Well, we're nearly there - 5 more days for you to NOT spend your hard-earned cash! So hold your nerve (and your wallet) and think clearly. Don't run out to the shops every 5 minutes like a mad thing and spend another £50 or more! Make a coffee, sit down, take a pen and pad and think calmly about Christmas. What do you need Christmas Eve? Once you've bought/made your presents and wrapped them, and if no-one is visiting, you just need a quick supper, a satsuma or 3, some chocolate and a stiff drink! (With a bit of good telly thrown in!). Of course, you could go down the pub and get legless - but that's not very frugal is it? The shops are really only shut on Christmas day, so mentally check through your menu from Christmas breakfast to bedtime and list what you and your guests will eat and drink. Don't go mad with tea-time food - most people will still be too stuffed from lunch, to eat much in the evening. We are planning a games evening with some guests, with only a few crisps and nibbles and a few cubes of assorted cheeses and savouries. I think I've got enough of those, plus some drinks, nuts and fruit for Boxing Day and leftover Christmas lunch to munch on - and the odd mince pie. Do not buy every expensive "Christmassy" offering in the supermarket, just in case one of your guests may ask for it! If Great Aunt Polly wants walnuts pickled in Madeira wine or whatever, well, that's tough - I'm sure you'll have plenty of other goodies to offer. Look on the bright side - by the time you venture out to the shops on the day after Boxing Day, everything you need will probably be reduced anyway! Happy Frugal Christmas!

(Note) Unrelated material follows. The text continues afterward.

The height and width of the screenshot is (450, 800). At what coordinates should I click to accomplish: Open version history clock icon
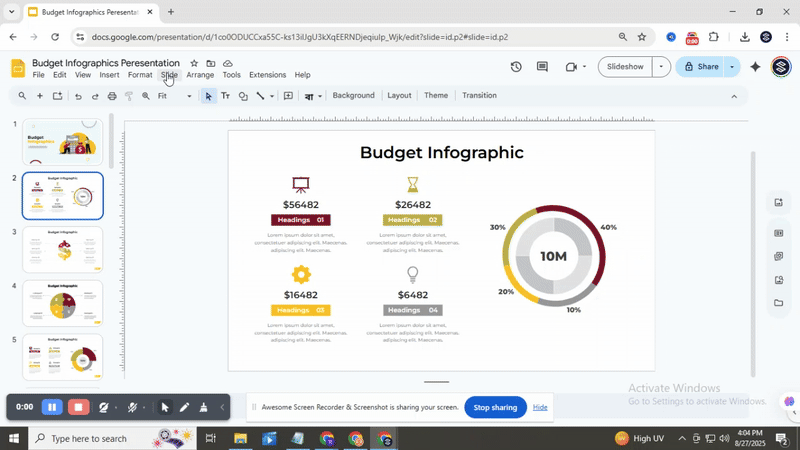click(516, 67)
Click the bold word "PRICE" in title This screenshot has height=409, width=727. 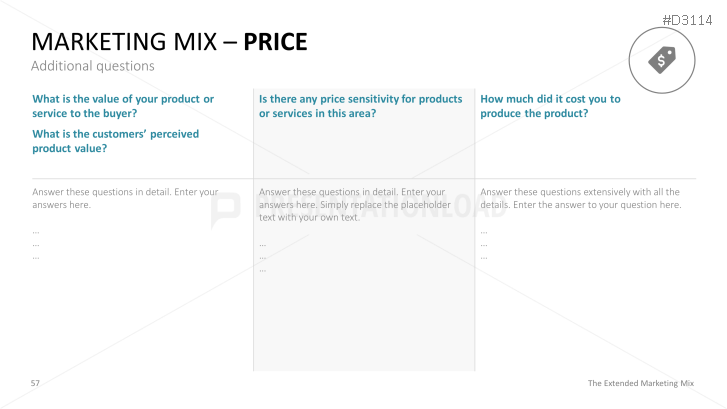point(275,42)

Well, I'm in the process of trying this out! It's a recipe from Hugh Fearnley-Whittingstall which uses only salt water (brine) and some spices. Okay, you may say it's not frugal - but when I checked out the huge vacuum packed, chemical laden lumps of gammon in my local supermarket, a piece slightly smaller than mine (with bone in) was over £20. I ordered a half a leg of pork from my butcher, tunnel boned (that means taken out from a hole downwards in order to leave the shape of the leg) and I told him I was going to salt it myself. He looked a little surprised - perhaps it really is very difficult and I just don't know it - yet! Our pork weighs about 4 kilos (and cost £20 but is enough for 2 Christmas dinners!) and so we have to salt it for around 16 days and we have it steeping in its pink (garden) tub in the corner of our cold kitchen! We checked it out today and it doesn't smell rancid yet! We did hit a problem with the amount of brine and our bucket- the recipe says 2 litres and of course the pork must be covered when it is in the bucket - ours wasn't, so we eventually needed to do 5 litres! Our ham is due out the day before Christmas eve, so I'll let you know how it turns out - find out more at Happy Frugal Christmas!
However far you've got with your Christmas shopping, don't be tempted to overspend. Whatever the government says - we, as individuals, cannot spend our way out of recession and if you're anything like me, 2.50% off VAT will not do much to encourage you to buy something you can't afford anyway! Make sure that, whatever the new year has to bring, you do not have a staggering credit card bill to deal with. These are uncertain times and the three Rs (recession, redundancy, repossession) are already being banded about on TV, in the papers and on the radio. We will hear soon whether we are officially in recession - of course we already know the answer to that! But make sure, whatever you do, that you have as little ongoing debt as possible. Dropping interest rates will mean that any savings we have in banks and building societies will earn very little, so decide how much of your "nest egg" you can afford to use (keeping some rainy day money aside if you can!) to beat down your debts - then do it.Buy only what you need, save up for it - an old-fashioned idea, but, nevertheless, a good one and use credit only in an extreme emergency. Spending other people's money always costs us dearly.